──────── RECORDS PROVIDED
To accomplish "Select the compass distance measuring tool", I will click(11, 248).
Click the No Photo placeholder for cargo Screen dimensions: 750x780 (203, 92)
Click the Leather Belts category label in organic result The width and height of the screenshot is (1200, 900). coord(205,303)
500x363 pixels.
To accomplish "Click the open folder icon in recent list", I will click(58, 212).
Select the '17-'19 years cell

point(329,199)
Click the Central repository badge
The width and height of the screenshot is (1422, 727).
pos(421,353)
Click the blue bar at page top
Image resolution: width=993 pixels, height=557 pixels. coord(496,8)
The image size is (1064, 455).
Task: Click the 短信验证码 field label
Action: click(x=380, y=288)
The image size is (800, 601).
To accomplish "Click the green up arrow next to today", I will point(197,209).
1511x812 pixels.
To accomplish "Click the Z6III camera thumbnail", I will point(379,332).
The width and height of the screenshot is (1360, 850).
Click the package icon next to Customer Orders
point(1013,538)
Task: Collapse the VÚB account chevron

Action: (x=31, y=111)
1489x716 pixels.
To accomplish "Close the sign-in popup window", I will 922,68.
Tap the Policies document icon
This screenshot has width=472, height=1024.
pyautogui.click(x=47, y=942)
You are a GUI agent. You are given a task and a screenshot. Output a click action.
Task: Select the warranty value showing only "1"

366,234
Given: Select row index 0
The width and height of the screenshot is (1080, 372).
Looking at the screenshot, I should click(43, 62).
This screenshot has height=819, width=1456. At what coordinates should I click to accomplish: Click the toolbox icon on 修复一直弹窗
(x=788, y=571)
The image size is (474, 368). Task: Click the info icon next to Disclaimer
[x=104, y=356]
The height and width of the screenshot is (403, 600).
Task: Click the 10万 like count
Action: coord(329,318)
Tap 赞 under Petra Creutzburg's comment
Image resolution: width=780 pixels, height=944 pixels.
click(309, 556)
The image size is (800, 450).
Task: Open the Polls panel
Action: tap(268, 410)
────────────────
» AIM OF THE TASK: The response should consist of every record, written out exactly as given.

» RESULT FOR THIS EXERCISE:
To accomplish "Select the compass distance measuring tool", I will click(11, 248).
Click the No Photo placeholder for cargo Screen dimensions: 750x780 (203, 92)
Click the Leather Belts category label in organic result The width and height of the screenshot is (1200, 900). coord(205,303)
500x363 pixels.
To accomplish "Click the open folder icon in recent list", I will click(58, 212).
Select the '17-'19 years cell

point(329,199)
Click the Central repository badge
The width and height of the screenshot is (1422, 727).
pos(421,353)
Click the blue bar at page top
Image resolution: width=993 pixels, height=557 pixels. coord(496,8)
The image size is (1064, 455).
Task: Click the 短信验证码 field label
Action: click(x=380, y=288)
The image size is (800, 601).
To accomplish "Click the green up arrow next to today", I will point(197,209).
1511x812 pixels.
To accomplish "Click the Z6III camera thumbnail", I will point(379,332).
The width and height of the screenshot is (1360, 850).
Click the package icon next to Customer Orders
point(1013,538)
Task: Collapse the VÚB account chevron

Action: (x=31, y=111)
1489x716 pixels.
To accomplish "Close the sign-in popup window", I will 922,68.
Tap the Policies document icon
This screenshot has width=472, height=1024.
pyautogui.click(x=47, y=942)
You are a GUI agent. You are given a task and a screenshot. Output a click action.
Task: Select the warranty value showing only "1"

366,234
Given: Select row index 0
The width and height of the screenshot is (1080, 372).
Looking at the screenshot, I should click(43, 62).
This screenshot has height=819, width=1456. At what coordinates should I click to accomplish: Click the toolbox icon on 修复一直弹窗
(x=788, y=571)
The image size is (474, 368). Task: Click the info icon next to Disclaimer
[x=104, y=356]
The height and width of the screenshot is (403, 600).
Task: Click the 10万 like count
Action: coord(329,318)
Tap 赞 under Petra Creutzburg's comment
Image resolution: width=780 pixels, height=944 pixels.
click(309, 556)
The image size is (800, 450).
Task: Open the Polls panel
Action: tap(268, 410)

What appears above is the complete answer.